Yesterday, we drove out to Lake MacBride, where Stella's buried, and made a flower garden out of her grave. It felt good to dig in the dirt after a year of academia and chainsmoking nonexistent cigarettes, hunched over my laptop like a freaking mugwump. Digging in the dirt feels encoded in my DNA, deep down on the ladder of my brain stem. Of course, I have no proof to back up that claim, except that I feel more aliveness covered in dirt than any dirt free, sanitized institution's ever been able to afford. So yesterday was a good day. I felt a little extra movement in the grief process, which, I'm remembering, has all the complexity and nuance of a female sexual orgasm. Except it's not an orgasm at all. It's grief. It's running your finger along the edge of something too profound to even name. It's loss. It's sorrow.
I'm aware that in mourning Stella's death, I've been mourning, also, the passing of time itself. The loss of a certain phase in my life - the Stella Phase, which was a considerable one. It happened to be the Phase wherein my heart actually started to grow. And did Stella play a role in that? Most definitely. She got me used to the idea of caring about/for somebody else. She taught me all kinds of lessons - the kind that if any human tried to teach me, I'd have told them to eff off. But because she was an animal, my ego didn't get engaged. I just took what she had to offer, which was unconditional dog love and a total embrace of the present moment. Stella was a magic zen dog, and maybe we all are.
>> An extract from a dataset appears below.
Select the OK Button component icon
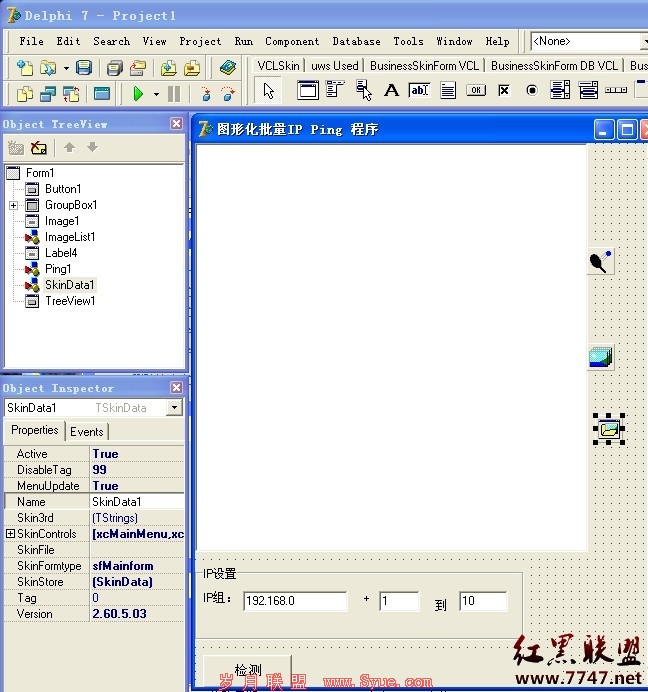Image resolution: width=648 pixels, height=692 pixels. [476, 90]
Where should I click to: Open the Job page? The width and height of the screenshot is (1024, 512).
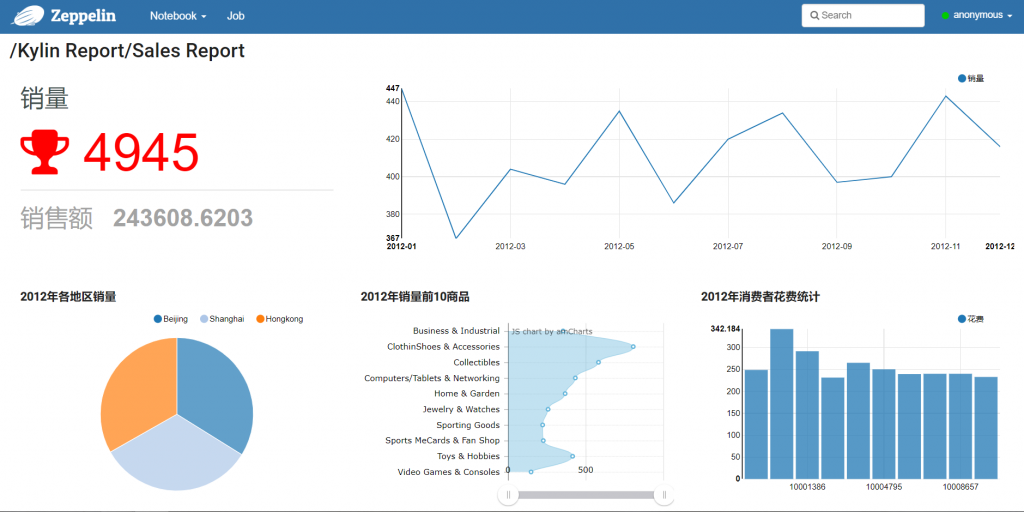click(235, 16)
It felt good to make something good out of Stella's grave. We planted some hostas, vinca, and some marigolds. Eleanor laughed and ran and played. It was a glorious sunlit Spring day. A dog named "Aisha" kept running over to frolic with us. Lake MacBride shined like a billion dimes. When we were ready to leave, I took down the little bone mandala I made a long time ago (just before I moved to Colorado, actually), but had hung above her grave the day we buried Stella. I tied it to our rear-view mirror as we drove away - cranking a little Neko Case - and it flew in the winds of May that came streaming across all our bodies.